* PROBLEM STATEMENT: Although the data below contains pictures, output only the lines between those holding "The image size is (1050, 725)." and "You are a GUI", inclusive, exactly and without those pictures.

* RECORD SET:

_____

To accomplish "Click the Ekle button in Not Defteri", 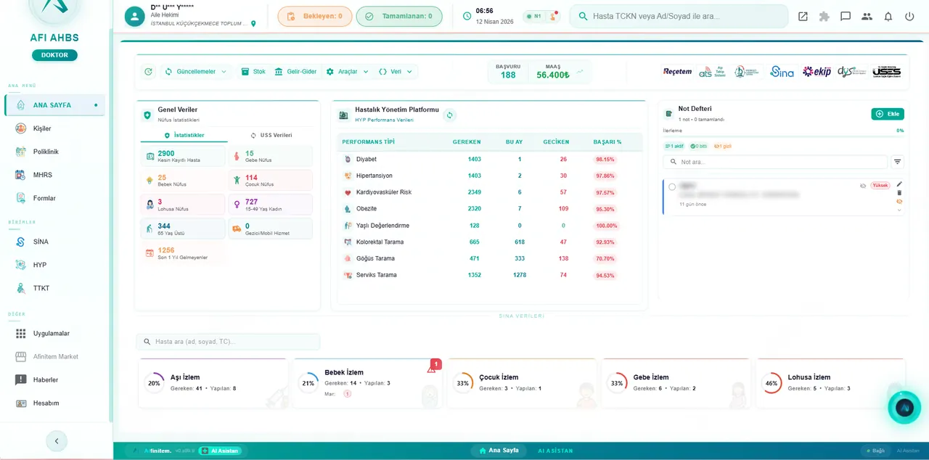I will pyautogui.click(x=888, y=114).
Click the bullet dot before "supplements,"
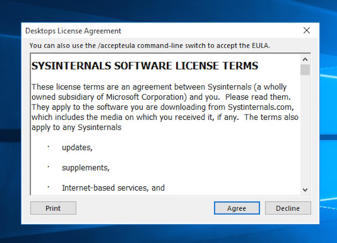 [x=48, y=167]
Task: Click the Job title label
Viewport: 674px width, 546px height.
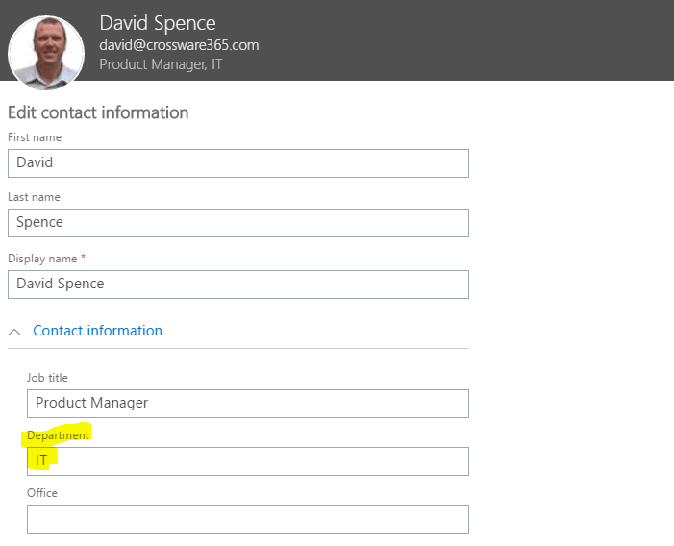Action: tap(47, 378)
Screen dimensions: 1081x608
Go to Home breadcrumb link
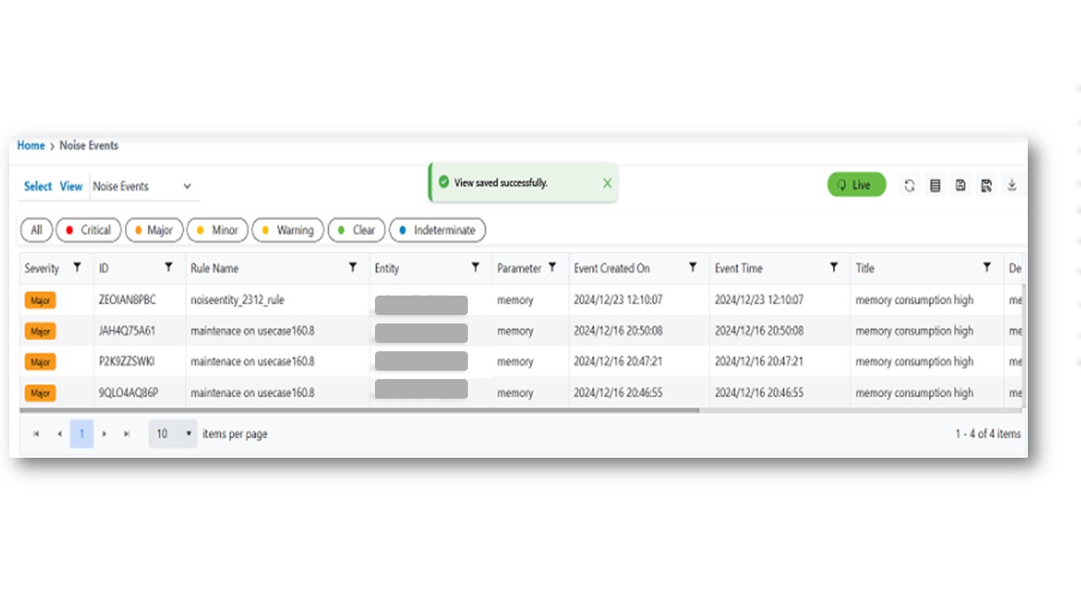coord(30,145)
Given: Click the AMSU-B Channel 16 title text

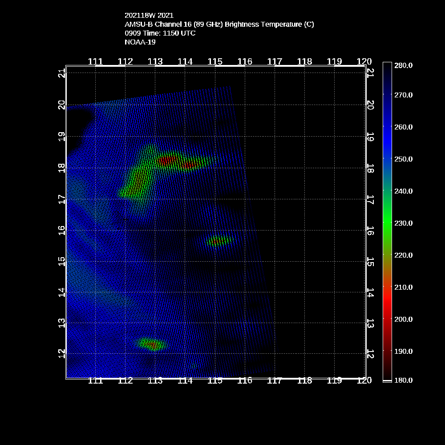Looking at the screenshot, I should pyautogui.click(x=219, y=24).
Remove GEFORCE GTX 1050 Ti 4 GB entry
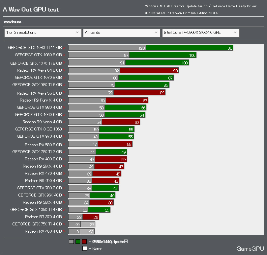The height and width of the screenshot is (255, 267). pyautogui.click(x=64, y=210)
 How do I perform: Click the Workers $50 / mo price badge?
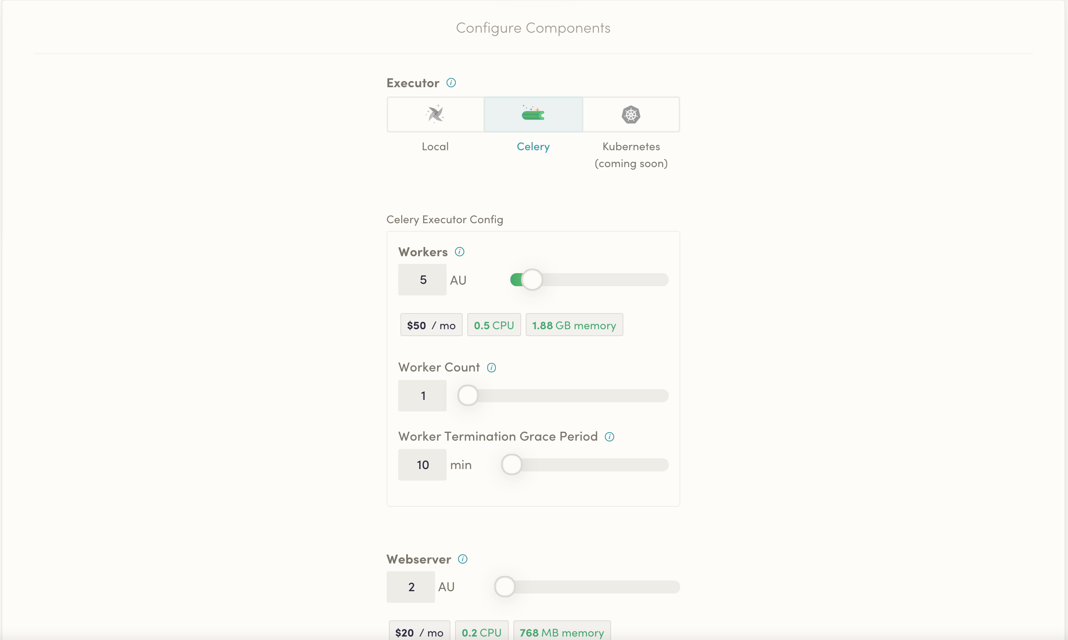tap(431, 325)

_____

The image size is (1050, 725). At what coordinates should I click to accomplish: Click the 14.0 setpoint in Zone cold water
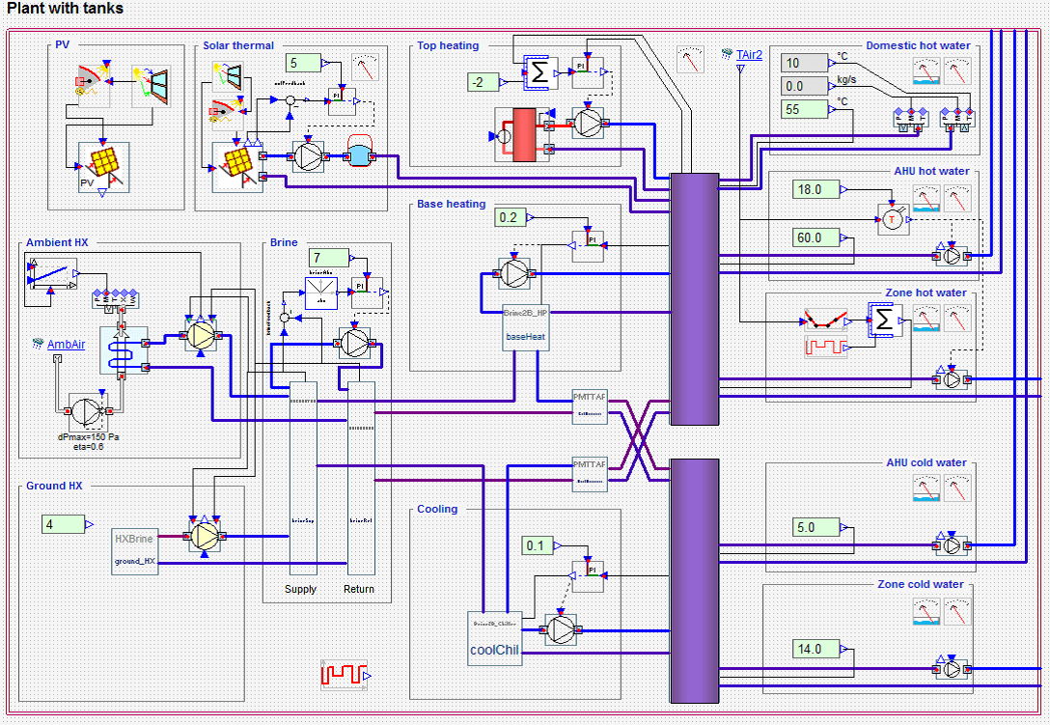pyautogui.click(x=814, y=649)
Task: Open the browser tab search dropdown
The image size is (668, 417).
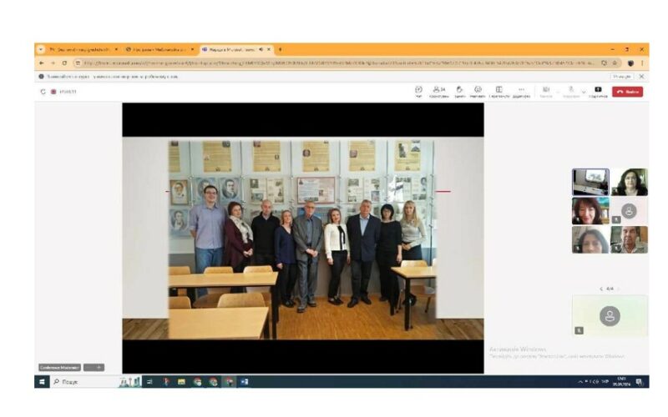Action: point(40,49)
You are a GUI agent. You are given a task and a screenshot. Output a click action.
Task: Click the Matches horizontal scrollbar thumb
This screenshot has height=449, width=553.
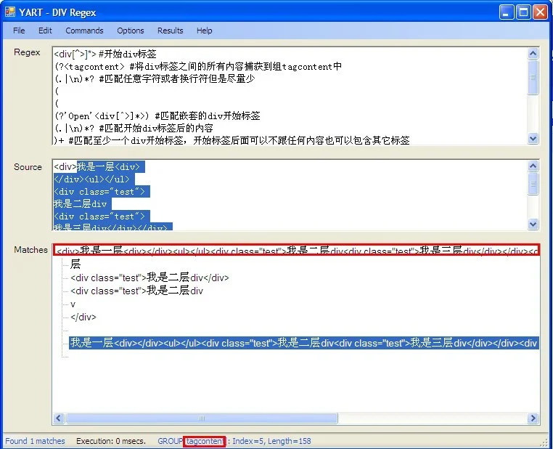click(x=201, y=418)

_____

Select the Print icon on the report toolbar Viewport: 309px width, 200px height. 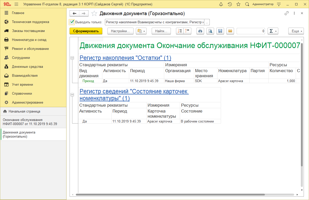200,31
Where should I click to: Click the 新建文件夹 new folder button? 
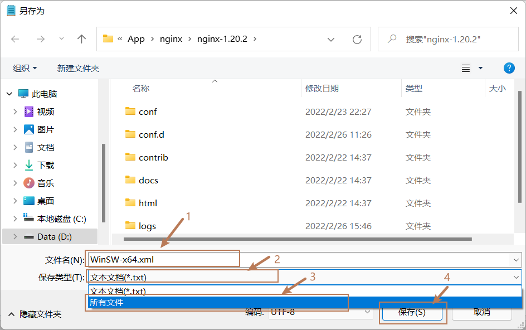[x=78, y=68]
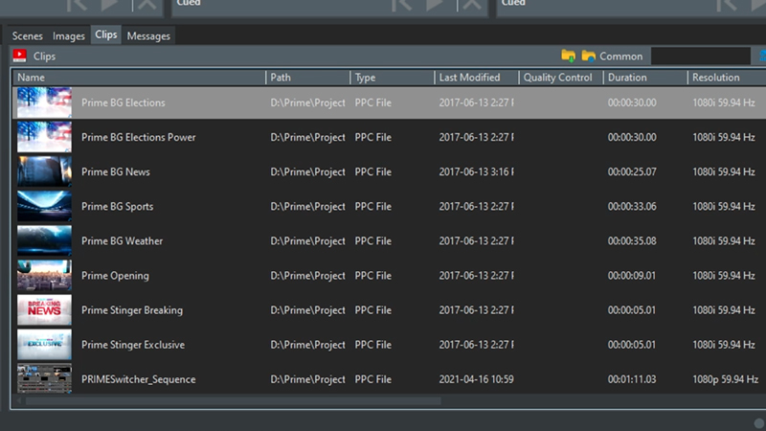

_____

* TASK RESPONSE:
The image size is (1050, 725). At what coordinates should I click to accomplish: Click the 14.0 setpoint in Zone cold water
pyautogui.click(x=814, y=649)
Task: Open the browser tab search dropdown
The image size is (668, 417).
Action: point(40,49)
You are a GUI agent. You are given a task and a screenshot. Output a click action.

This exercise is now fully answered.